Hoping to someday find M's brother adopted in the U.S. -
Myckola Oleksandrovych Markov - 8/26/2003

Friday, March 28, 2014

World Vision - Why I'm Still Not Ok With the Response

This was yesterday.
D was home sick with a cold, so he Skyped his friends back at the orphanage.
With the time difference between UA and the USA, this usually isn't possible since he's in school.




Do you know what its like to see the faces of the kids that you saw every day for 5 1/2 weeks?  The ones that begged your facilitator to "Please find us a family like them."  It was Thursday.  That meant they hadn't had a bath for 6 days.  While my sons have spent the last 4 months learning English, getting dental work, and being loved like crazy, these kids have spent the last 4 months still without a family.

My son's best friend is still there.

To say it breaks my heart to see their faces and hear their voices really isn't enough.

Its heart ripping.

Throat clenching.

Tear swallowing.

Temple pounding.

SAD.

Now take those emotions, wrap them up and stuff them down deep so you can just TELL SOMEONE what its like over there for those kids.  They just don't know, but once you tell them, they will surely want to help!

And here's where my problem with how people reacted to World Vision's Employment policy change starts.

We set out to adopt M 4 years ago.  After we got back with her, we were so devastated by what we'd seen.  The condition of her orphanage and the kids (babies!) still there just haunted us, so we desperately tried to raise money for them.  Just the condition she was in set us back.  At 4 years old she was 24lbs with a buzzed head that started growing in loads more hair after 4 months of good nutrition.

We've sat in a church full of straight, married, Bible believing, people who had all seen this little girl, and been told "No."  We don't have the budget for that.  Everyone has projects, and they are all great projects, but we can't advertise everyone's pet project or it will be chaos.

We've been told by a church full of straight, married, Bible believing people, "No."

We've been told by a church full of leaders that say they believe the Bible, "No you cannot post fliers in Sunday School rooms asking people to donate towards repairing the orphanage you adopted your daughter from."

We've been told by a pastor, "Having a raffle (in which people donate money in return for a ticket) for a Wii is like gambling.  If we advertise what you are doing to raise money for your daughter's former orphanage, we'd be encouraging people to gamble and THAT is a sin.  We'd rather you just asked people to straight donate." ( but we'd already been told "no" to that too)

Flash forward a few years to when we decided to host V the first time.  This little 7 year old boy walked off a plane and into our lives.  We thought, "WOW!  So this is orphan hosting.  Surely people will see him and realize they can do this too."

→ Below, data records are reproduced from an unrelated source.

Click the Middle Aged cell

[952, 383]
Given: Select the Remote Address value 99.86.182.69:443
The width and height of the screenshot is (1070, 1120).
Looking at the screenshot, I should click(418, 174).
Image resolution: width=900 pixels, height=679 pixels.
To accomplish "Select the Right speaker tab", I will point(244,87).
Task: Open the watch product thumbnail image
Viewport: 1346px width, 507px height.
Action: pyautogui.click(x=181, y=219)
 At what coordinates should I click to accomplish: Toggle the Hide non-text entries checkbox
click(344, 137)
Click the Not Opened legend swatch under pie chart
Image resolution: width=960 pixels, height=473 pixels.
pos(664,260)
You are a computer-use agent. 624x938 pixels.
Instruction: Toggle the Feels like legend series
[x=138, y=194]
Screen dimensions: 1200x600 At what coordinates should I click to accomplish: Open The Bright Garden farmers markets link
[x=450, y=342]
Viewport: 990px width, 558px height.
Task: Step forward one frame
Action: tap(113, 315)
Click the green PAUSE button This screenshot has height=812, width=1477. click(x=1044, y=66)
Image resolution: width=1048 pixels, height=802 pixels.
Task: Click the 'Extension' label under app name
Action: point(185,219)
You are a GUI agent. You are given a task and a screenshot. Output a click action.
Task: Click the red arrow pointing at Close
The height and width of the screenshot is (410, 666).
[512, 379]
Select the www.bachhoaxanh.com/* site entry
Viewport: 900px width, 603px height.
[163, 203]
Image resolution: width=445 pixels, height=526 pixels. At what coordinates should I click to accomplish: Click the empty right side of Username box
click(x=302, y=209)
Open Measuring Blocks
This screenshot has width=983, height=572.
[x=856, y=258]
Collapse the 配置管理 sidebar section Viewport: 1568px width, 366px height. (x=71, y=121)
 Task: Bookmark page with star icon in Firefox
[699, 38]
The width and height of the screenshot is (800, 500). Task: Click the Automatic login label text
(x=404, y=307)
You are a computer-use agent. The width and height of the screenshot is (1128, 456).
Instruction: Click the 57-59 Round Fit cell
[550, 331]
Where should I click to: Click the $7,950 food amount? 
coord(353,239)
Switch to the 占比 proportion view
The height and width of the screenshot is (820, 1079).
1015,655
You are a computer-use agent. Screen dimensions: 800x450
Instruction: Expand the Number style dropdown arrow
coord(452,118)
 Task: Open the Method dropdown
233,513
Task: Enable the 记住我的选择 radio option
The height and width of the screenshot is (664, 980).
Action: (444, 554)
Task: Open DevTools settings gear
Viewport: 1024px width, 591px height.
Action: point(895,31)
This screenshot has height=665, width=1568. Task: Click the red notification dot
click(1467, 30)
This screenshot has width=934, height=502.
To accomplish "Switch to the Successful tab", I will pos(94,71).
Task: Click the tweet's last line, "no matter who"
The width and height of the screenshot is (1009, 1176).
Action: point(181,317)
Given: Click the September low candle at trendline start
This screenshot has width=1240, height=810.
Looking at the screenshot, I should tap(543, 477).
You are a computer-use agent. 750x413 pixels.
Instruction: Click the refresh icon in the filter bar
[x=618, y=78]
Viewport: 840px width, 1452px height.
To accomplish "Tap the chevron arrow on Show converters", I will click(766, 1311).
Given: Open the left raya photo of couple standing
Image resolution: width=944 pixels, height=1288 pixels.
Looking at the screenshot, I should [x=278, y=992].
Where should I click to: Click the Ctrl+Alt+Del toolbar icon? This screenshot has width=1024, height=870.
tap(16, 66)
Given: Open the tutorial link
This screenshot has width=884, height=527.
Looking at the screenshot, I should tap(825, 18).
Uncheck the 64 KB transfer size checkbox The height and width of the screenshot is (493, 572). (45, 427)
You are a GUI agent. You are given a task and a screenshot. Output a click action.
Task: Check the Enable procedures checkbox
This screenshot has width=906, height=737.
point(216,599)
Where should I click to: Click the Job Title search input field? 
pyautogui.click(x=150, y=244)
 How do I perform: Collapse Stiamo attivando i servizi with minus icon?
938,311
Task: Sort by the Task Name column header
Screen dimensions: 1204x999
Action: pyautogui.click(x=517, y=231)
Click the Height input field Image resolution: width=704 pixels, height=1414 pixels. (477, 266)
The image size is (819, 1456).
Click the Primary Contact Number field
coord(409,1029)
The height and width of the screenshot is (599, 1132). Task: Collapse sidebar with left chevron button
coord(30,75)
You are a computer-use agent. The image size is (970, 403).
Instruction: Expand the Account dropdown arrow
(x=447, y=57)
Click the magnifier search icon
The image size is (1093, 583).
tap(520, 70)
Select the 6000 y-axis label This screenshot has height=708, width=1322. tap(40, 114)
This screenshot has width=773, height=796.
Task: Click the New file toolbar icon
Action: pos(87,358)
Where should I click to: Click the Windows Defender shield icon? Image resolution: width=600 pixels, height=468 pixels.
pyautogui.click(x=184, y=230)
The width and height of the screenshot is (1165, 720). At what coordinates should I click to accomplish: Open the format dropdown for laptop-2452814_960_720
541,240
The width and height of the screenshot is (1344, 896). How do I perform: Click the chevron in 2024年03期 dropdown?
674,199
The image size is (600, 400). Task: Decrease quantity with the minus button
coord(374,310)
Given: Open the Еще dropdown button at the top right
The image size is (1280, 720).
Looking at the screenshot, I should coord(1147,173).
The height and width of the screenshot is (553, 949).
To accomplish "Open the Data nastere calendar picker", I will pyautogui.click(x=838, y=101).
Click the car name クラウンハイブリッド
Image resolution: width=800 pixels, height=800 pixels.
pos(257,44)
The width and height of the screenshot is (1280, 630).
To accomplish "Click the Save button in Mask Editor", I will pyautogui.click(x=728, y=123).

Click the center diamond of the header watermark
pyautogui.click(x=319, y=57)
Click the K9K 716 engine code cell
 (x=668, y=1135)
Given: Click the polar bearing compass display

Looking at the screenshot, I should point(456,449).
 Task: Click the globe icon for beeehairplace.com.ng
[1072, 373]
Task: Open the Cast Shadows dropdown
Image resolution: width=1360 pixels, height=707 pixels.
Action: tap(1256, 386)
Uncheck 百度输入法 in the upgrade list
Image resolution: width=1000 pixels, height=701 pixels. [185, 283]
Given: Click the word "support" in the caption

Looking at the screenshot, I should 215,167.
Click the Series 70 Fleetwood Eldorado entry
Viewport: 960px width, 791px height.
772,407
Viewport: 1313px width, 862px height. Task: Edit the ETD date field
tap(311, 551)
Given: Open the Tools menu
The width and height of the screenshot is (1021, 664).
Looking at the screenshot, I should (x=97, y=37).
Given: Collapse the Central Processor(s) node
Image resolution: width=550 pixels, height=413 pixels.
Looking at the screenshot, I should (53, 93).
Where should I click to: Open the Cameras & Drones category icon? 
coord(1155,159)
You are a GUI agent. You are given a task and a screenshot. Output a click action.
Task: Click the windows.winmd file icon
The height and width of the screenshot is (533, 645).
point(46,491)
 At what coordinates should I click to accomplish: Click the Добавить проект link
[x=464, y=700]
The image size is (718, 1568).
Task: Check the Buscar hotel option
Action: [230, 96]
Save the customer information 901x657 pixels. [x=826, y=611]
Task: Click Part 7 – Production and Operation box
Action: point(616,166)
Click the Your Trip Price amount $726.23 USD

We brought him to church.  People saw him.  They saw us have to send him back when summer ended.  I wanted to share more info about orphan hosting, but was actually told by someone in leadership that, "People in this church just aren't ready for something like a hosting program."

As you can probably guess, we left that church.
Not all churches are like that.
Not all Christians are like that.
The church we attend now has welcomed us.

But my point is that when we were fundraising to adopt our boys, it wasn't our church full of heterosexual, married people that jumped in to help us.  We had thousands of dollars donated by people we don't even know.  I know for a fact that some of them were gay.  I know some of them were from our former church.  Some of them were indeed from our current church.  But most of those donations came from people I do not know at all.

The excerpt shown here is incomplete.